The tribunal has convicted 10 people and acquitted one person of genocide-related charges, and it is pursuing cases against 20 others.
The Seventh-day Adventist Church has about 350,000 members in Rwanda and operates three schools, one hospital and nine clinics there, Dabrowski said. An estimated 10,000 members died in the inter-tribal conflict nine years ago.
-- Bill Broadway
A special investigating panel of the United Methodist Church, the country's second-largest Protestant denomination, has dismissed a complaint against Chicago's Bishop Joseph Sprague, who was accused by a group of clergy and lay members of contradicting church doctrine in his teachings.
The panel asked the bishop to issue a clarifying statement, reaffirming his beliefs about Jesus. It said the 28 clergy and lay members who filed the complaint should "offer a public apology" because such allegations are supposed to be private.
The Dec. 30 complaint said Sprague's writings and a speech at Iliff Theological Seminary in Denver violated Methodist doctrine on the Trinity, salvation only through Jesus and the virgin birth.

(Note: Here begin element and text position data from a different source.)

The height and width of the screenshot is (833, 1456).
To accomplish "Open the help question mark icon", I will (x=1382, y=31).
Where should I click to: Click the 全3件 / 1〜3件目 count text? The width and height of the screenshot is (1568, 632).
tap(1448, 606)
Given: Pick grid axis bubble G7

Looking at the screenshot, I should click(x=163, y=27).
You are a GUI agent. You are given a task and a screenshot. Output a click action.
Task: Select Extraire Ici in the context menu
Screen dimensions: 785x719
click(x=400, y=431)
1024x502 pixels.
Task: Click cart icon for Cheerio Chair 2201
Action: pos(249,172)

A regional panel led by Bishop Bruce Ough of Worthington, Ohio, concluded that Sprague has evinced a satisfactory faith in Christ and intended to reflect "his personal journey of faith."
The Rev. Thomas Lambrecht of Greenville, Wis., spokesman for the complainants, told United Methodist News Service that the panel "did not objectively consider our perspective [and] was heavily weighted against our point of view."
-- Associated Press
Funding at Issue
The Southern Baptist Convention's Executive Committee has proposed the start of a global initiative to redirect 30 percent of the funding it has given to the Baptist World Alliance, an association of mission organizations based in Falls Church.
The recommendation, adopted Tuesday, comes at a time when the alliance is considering a request for membership from the Cooperative Baptist Fellowship, a moderate group organized to counter the conservative direction of the Southern Baptist Convention. Last fall, the fellowship declared to the alliance that it is "fully independent" of the denomination.
The 16 million-member convention is the largest of 200 organizations in the alliance, which supports humanitarian and missionary efforts worldwide and has an annual budget of $2.1 million.
The proposal calls for redirecting $125,000 from the $425,000 that the Southern Baptists have allocated to the alliance in recent years but does not call for the denomination to withdraw its membership.
Alliance officials are saddened by the proposal but are "thankful they have made it clear that they are not planning to leave," spokeswoman Wendy Ryan said.
The funding change will be considered at the annual meeting of the Southern Baptist Convention in June in Phoenix.